The gases are introduced and purged sequentially (silane exposure, argon purge, WF6 exposure, Ar purge), such that the reaction occurs only on the surface similar to an atomic layer deposition (ALD) technique. While ALD processes have low deposition rates (<2.5Å/cycle) and are also generally slow, the PNL process is optimized for a higher deposition rate per cycle, making it a viable manufacturable process for future device generations [8]. PNL tends to have deposition rates on the order of 8-10Å/cycle.
Experimental
This work was performed in a 300mm ALTUS tungsten CVD reactor; the multistation sequential deposition process module consists of four active deposition stations where a portion of the W film gets deposited. Each deposition station consists of an independent showerhead, heater, and individual pumping and station isolation using an argon gas curtain. The W deposition is cleaned from the system using an NF3/Ar gas combination and an inductively coupled, remote plasma source. W is excluded from the wafer bevel using a patented minimum overlap exclusion ring (MOER) [9].

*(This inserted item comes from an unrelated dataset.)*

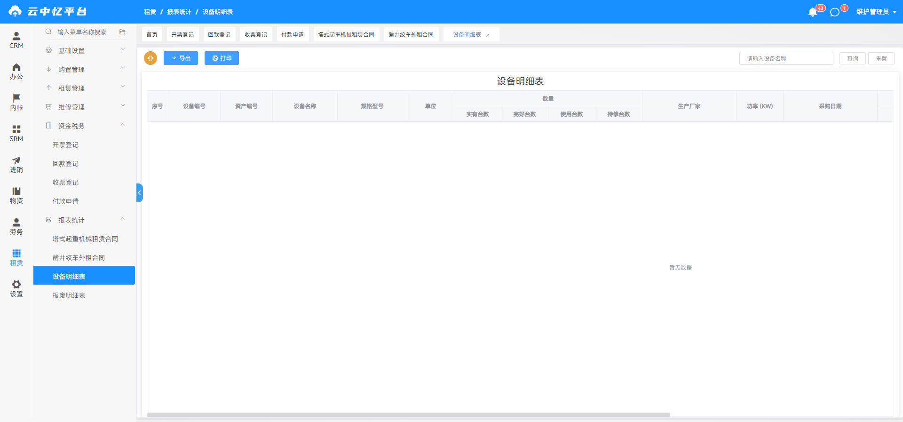903x422 pixels.
Task: Open the CRM module icon
Action: (16, 36)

Tungsten nucleation layers with thicknesses between 45 and 100Å/were deposited using the pulsed nucleation technique with SiH4 and WF6 to serve as a nucleation layer for subsequent in situ fill deposition of CVD tungsten from WF6 and H2. In some cases, hydrogen/argon was used as a carrier gas. The effects of deposition temperature, gas flows and doses, and deposition timing sequences were systematically studied to characterize tungsten growth rates, surface roughness, impurities, resistivity, and step coverage.

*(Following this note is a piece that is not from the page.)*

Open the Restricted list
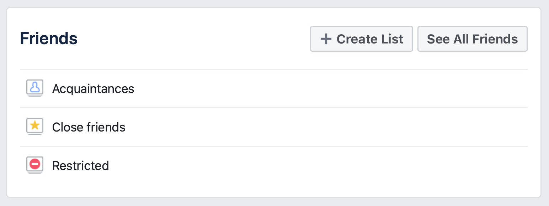 point(274,165)
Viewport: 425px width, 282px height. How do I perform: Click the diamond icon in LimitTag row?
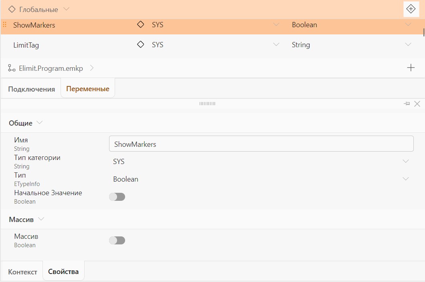[140, 44]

Although other pressures were investigated, the work reported here was performed at 40torr, which is also the optimum pressure for CVD W bulk fill. This enabled the PNL process to be performed simultaneously on the first two stations of the reactor while the CVD fill was performed on the last two. The processes took place in the same chamber without the need for pressure cycling. CVD-TiN films deposited from both tetrakis-diethylamido titanium (TDEAT) and TDMAT were used as underlayers for the PNL deposition.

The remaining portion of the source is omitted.